2.2. Dendritic cells DCs represent another promising source of exosomes suitable for neurotherapeutic applications. DC-derived exosomes participate in antigen presentation and also as regulators of innate and adaptive immunity. They can carry MHC I and (or) II-peptide complexes that can be captured and presented by other DCs to activate naive T cells, alternatively, these exosomes can be directly recognized by primed effector T cells [43]. Importantly, maturation status of DCs determines production and functional properties of exosomes. For example, immature DCs produced greater
amounts of exosomes, but these were less potent inducers of antigen-specific effector immune responses. By contrast, exosomes from mature DCs carry MHC II and co-stimulatory molecules and can directly activate T cells [44]. Another study demonstrated, that DCs at different stages of maturation release exosomes with different miRNA content [45]. Interestingly, 139 miRNAs were detected in both types of exosomes, 5 only in immature vesicles and 58 exclusively in mature exosomes [45]. DCs also can capture exosomes derived from tumour cells and then activate populations of tumour-specific cytotoxic T lymphocytes [46]. These findings have led to the development of novel cancer immunotherapy approach currently being tested in numerous clinical trials [47]. A recent study demonstrated, that DC cultures stimulated with low-level IFNγ released exosomes that increased myelination, reduced oxidative stress and improved remyelination following acute lysolecithin-induced demyelination in hippocampal slice cultures [48]. Furthermore, nasal administration of exosomes derived from IFNγ-stimulated DCs increased CNS myelination in vivo [48]. IFNγ-stimulated DCs produced exosomes containing a high levels of miRNAs known to be involved in oligodendrocyte differentiation and anti-inflammatory pathways [48]. Among them, miR-219 plays an essential role during differentiation of oligodendritic precursor cells and improvement of remyelination [49]. Further functional studies confirmed downregulation of several miR-219 targets in slice cultures [48]. Interestingly, the same group demonstrated that exosomes derived from serums of young, or environmentally enriched old rats contained high levels of miR-219 [50]. Moreover, nasal delivery of the exosomes isolated from serums of young rats enhanced remyelination in old rats, demonstrating that DC-derived exosomes may be a useful therapy for remyelination during multiple sclerosis or other dysmyelinating disorders [50]. Thus, despite the fact that only very few studies are available so far, DCs have a great potential as a therapeutic source of exosomes for neurodegenerative diseases.
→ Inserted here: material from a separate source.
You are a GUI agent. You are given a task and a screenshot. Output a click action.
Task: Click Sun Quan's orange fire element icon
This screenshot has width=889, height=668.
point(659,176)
Again, comprehensive proteomic and RNAomic profiling and functional evaluation of exosomes using standardized conditions is needed to ensure reproducibility and therapeutic efficacy.
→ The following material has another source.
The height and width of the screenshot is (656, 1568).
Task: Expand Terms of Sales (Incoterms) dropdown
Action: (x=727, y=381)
2.3. Human inducible pluripotent stem cells Human inducible pluripotent stem cells (iPS) as a source of exosomes for neurotherapeutic applications have several important advantages over DCs and MSCs. First of all, current technologies enable efficient in vitro generation of different types of human neurons and glial cells and use them as producers of exosomes targeting specific pathological processes in the brain. These cells can be cultivated in vitro for a long periods of time allowing collection of large quantities of exosomes. Another important advantage is that iPS cells can be derived from patient tissues minimizing risks of immune rejection. Two recent studies demonstrated potential of iPS-derived
exosomes for the treatment of ischemic diseases [51,52]. Undoubtedly, future research will address neuroprotective properties of iPS-derived exosomes.
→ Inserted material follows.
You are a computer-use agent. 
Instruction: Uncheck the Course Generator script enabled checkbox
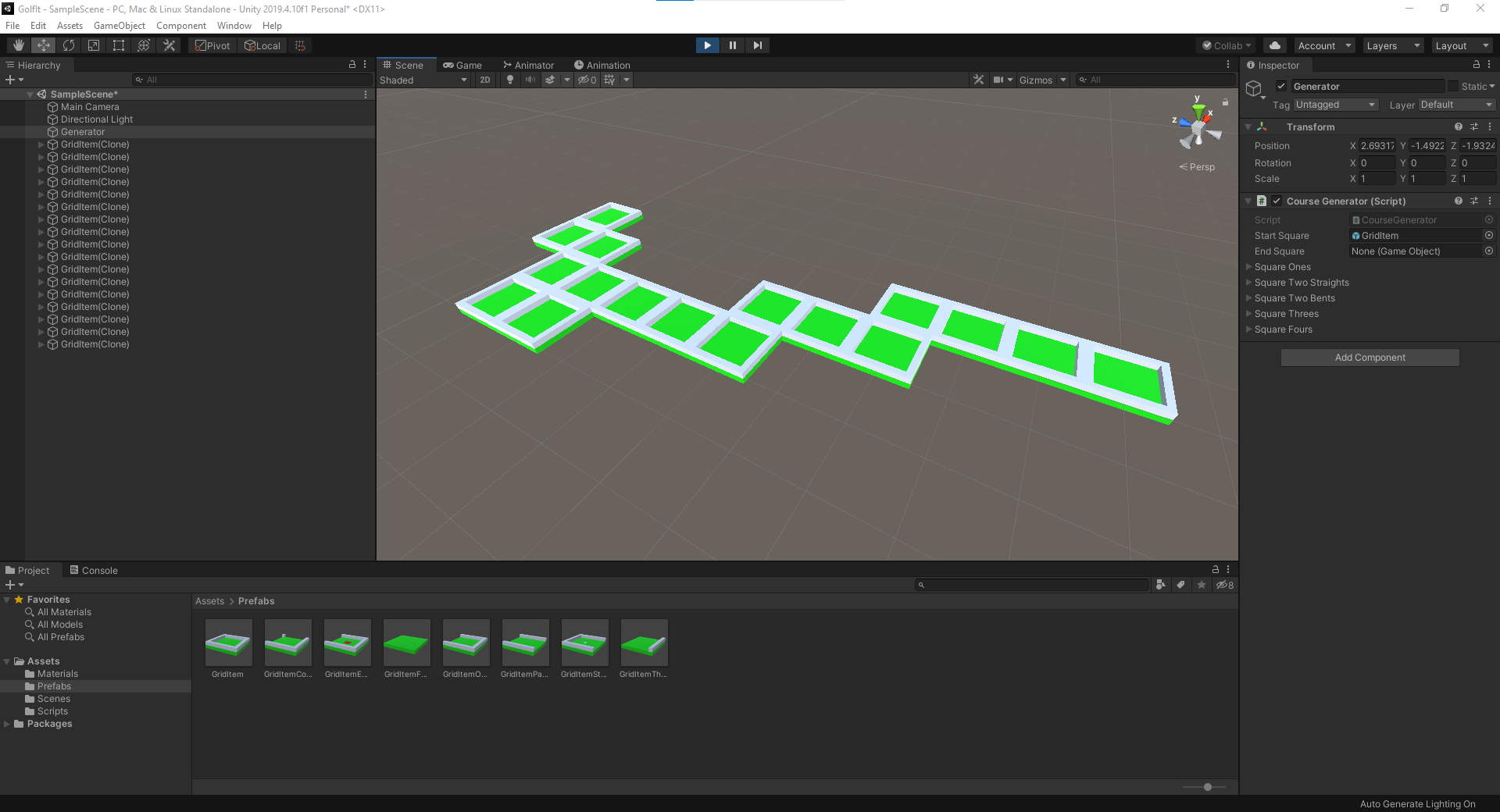[1277, 201]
3. Exosomes as suppressors of neuroinflammation Increasing evidence suggests that chronic neuroinflammation has a causal role in pathogenesis of neurodegenerative diseases, therefore, new therapies directed against neuroinflammatory processes may be beneficial [53]. Several recent reports demonstrated, that exosomes display antineuroinflammatory properties in CNS. For instance, exosome-encapsulated curcumin inhibited LPS-induced brain inflammation and myelin oligodendrocyte glycoprotein induced autoimmune responses in experimental autoimmune encephalitis model [54]. Importantly, intranasally injected exosomes were rapidly transported to the brains of mice and were taken up by microglial cells. Moreover, exosomes significantly reduced numbers of activated inflammatory microglial cells [54]. Interestingly, this study also demonstrate that exosomes were taken up by both activated and resting microglial cells. The pathophysiological importance of this finding remains to be established. As we have already mentioned, exosomes derived from DCs suppressed neuroinflammatory responses in vitro [48] and in vivo [29]. Thus, there is a growing body of evidence that exosomes may exert pleiotropic effects in CNS including support of oligodendritic precursor cells, protection of different types of neurons and also suppression of neuroinflammatory responses by microglial cells.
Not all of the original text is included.